Some of the less obvious signs your child is dealing with a bully can include being withdrawn, a loss of interest in things they previously loved to do, and seeming sad or depressed upon coming home. Other signs to watch out for include a change in their appetite – usually a loss of interest in eating altogether, trouble sleeping (night terrors and bad dreams included), and frequent ailments like headaches or stomach aches.

Major Red Flags

There are a wide range of signs and symptoms of bullying – all of which need addressed as soon as possible – but some may require much more immediate attention. Depending upon the individual situation, children will handle a bullying experience in their own way; however, certain behaviors should always be taken seriously as soon as they surface.

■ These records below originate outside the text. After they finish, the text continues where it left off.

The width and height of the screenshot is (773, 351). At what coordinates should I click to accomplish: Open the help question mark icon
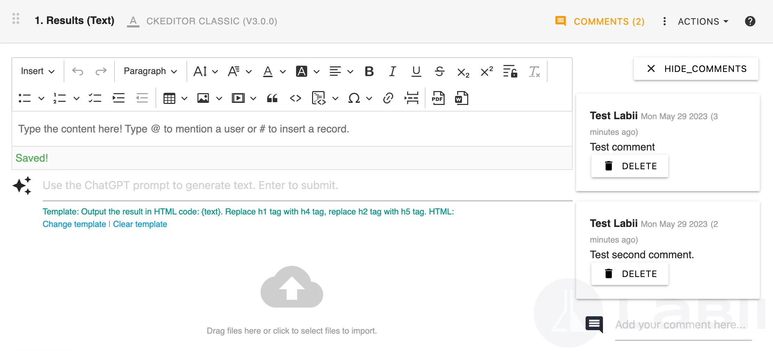click(750, 21)

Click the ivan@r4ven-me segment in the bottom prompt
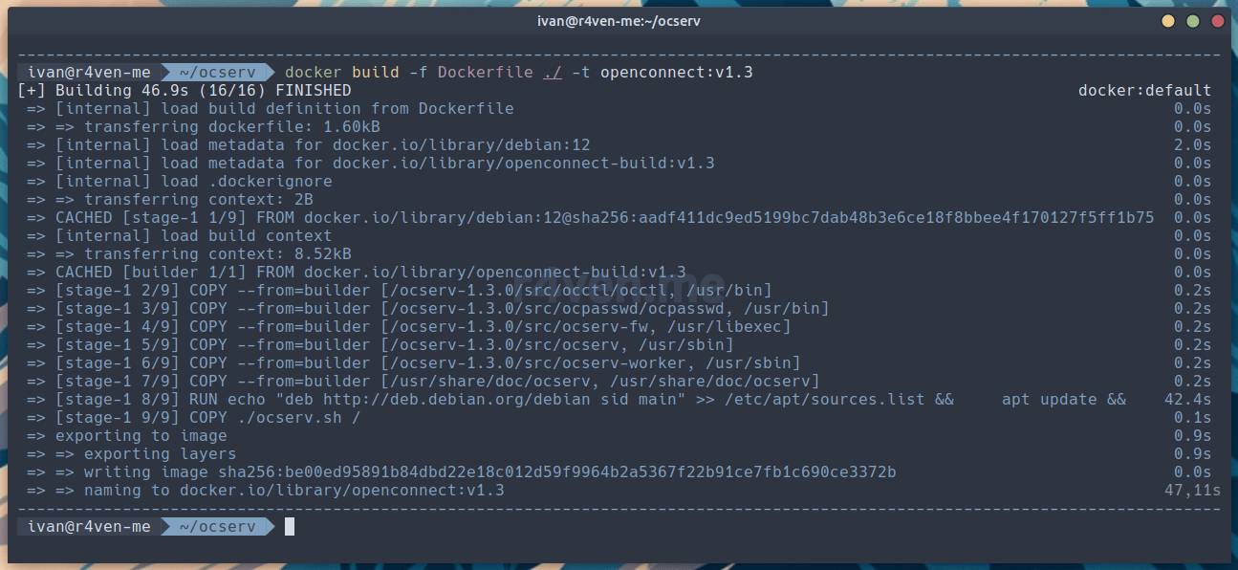(x=89, y=526)

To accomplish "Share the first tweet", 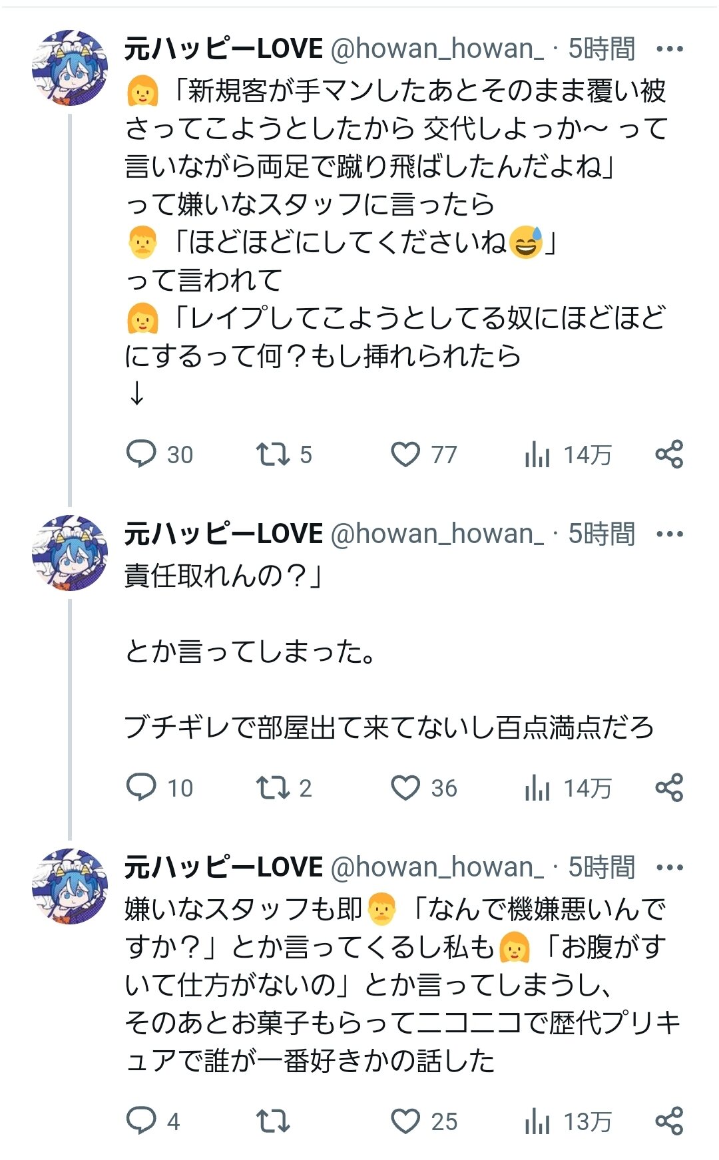I will [x=668, y=455].
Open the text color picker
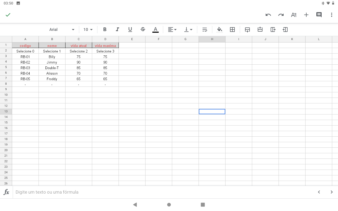 coord(156,30)
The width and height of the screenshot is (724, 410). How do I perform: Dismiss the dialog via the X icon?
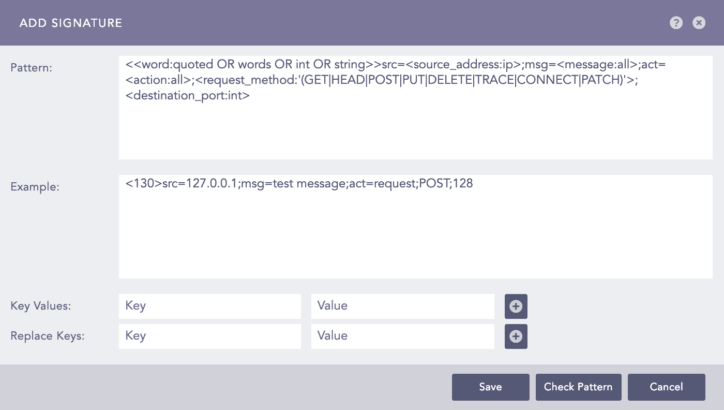699,23
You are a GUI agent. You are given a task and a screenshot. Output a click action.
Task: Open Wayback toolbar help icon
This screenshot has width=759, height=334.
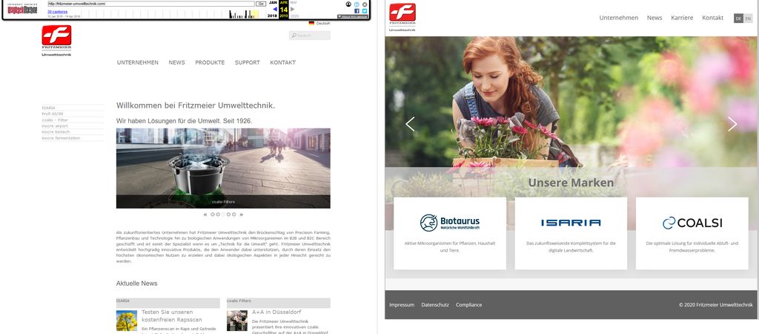point(357,4)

If your child’s school performance begins to change – this is a huge red flag that something is off with them, usually relating to a person or situation at school. Other major red flags that should be addressed immediately include visible signs of fear or panic when they are faced with a task (anxiety over riding the bus or fear for going to class, for example), or any form of discussion involving loss of life or suicide. Noticing any of these behaviors warrants direct and swift attention by parents and teachers.

What to do When Your Child Is Being Bullied

If you’ve noticed your child experiencing any of the above-mentioned signs of being bullied, you’re likely wondering what you can do to help them put a stop to the situation. For a parent, watching their child go through a bullying situation can be one of the most heartbreaking and difficult things to witness. Often times parents wind up feeling helpless or can end up taking steps that may make things worse for their child by accident. So how do you know what to do?

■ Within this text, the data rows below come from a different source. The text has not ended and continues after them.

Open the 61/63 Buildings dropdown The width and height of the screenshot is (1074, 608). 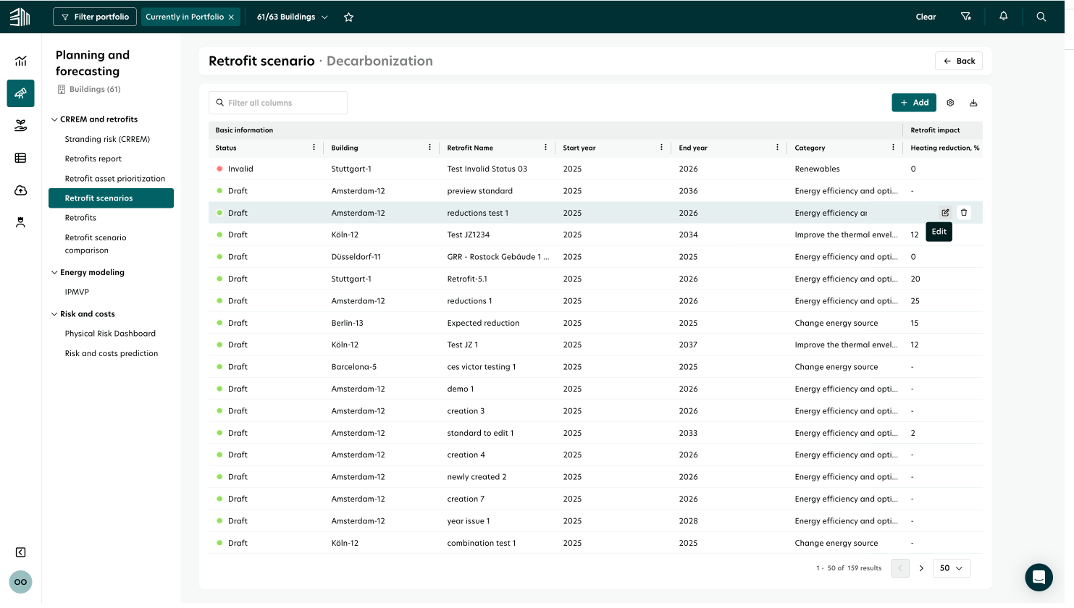[x=292, y=17]
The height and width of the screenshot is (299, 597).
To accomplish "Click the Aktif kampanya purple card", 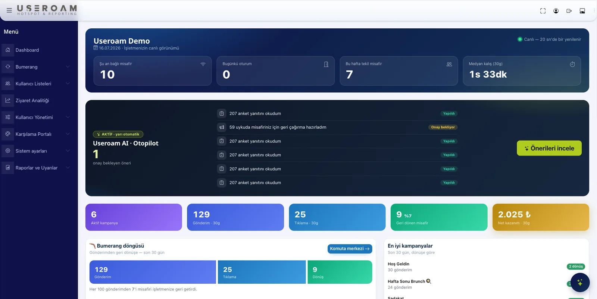I will [134, 217].
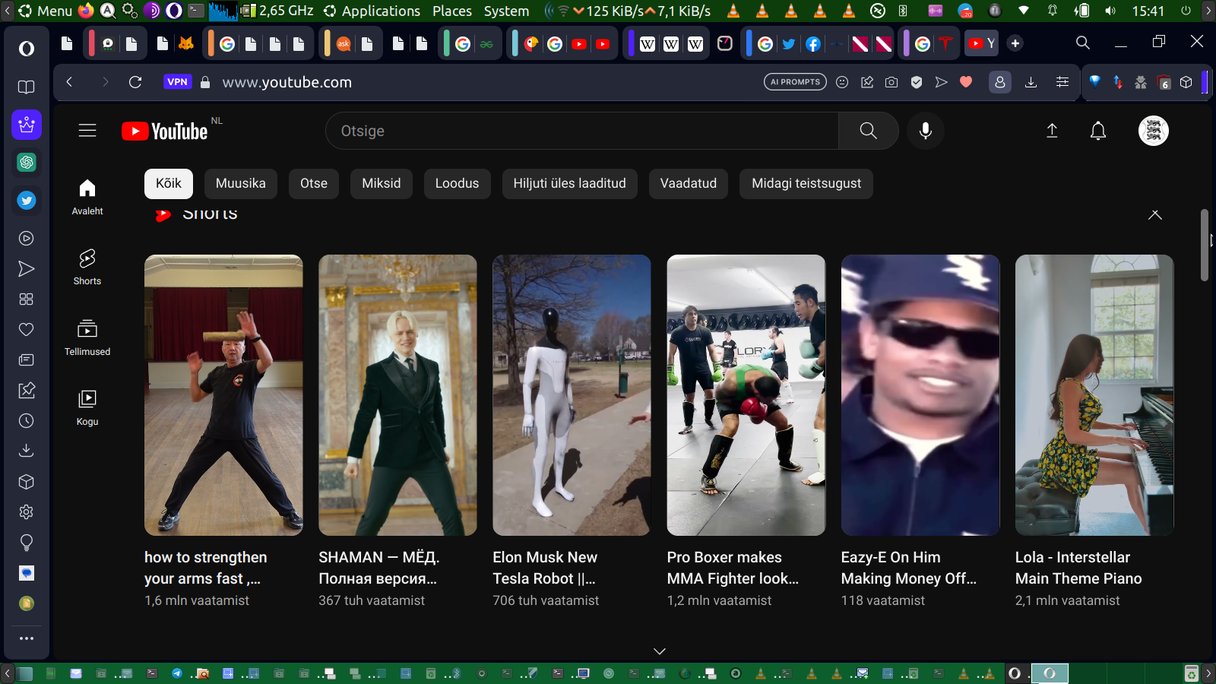
Task: Select the Hiljuti üles laaditud chip
Action: (569, 183)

In many cases, schools and other childhood educational and care facilities will have their own form of anti-bullying policies already in place. A look through their school handbook or a discussion with their direct-care professionals can help lead you on the right path for helping your child. Outside of this, there are certain things parents can do to ensure they are taking the right steps to combat their child’s bullying experience.

Anti-Bullying Behavior at Home

There are several things parents can do at home, outside of an anti-bullying policy at school, that will help children get through being bullied. For starters, the most important thing is for parents to be vigilant about monitoring their children’s behaviors so they can quickly spot any of the signs of bullying.

Other steps parents can take to be proactive about bullying:

  • Talk to your child: ask them how things are going, share with them what you’ve noticed and gauge their response.
  • Ask, don’t assume: we may be tempted to ask them what they did to warrant a certain behavior, this can lead them to believe the bullying is warranted.
  • Talk with others in their lives: speak with others who are near your child during the bullying situations and have them help determine a “safe” person they can go to when they feel bullied.

Overall, the best thing you can do for your child if you suspect they are the victim of bullying, is to be their ally. Know what to watch for, make sure you reiterate with them that you are always there, and equip them with the tools to overcome the situation by giving them a safe space or a safe person to go to when needed.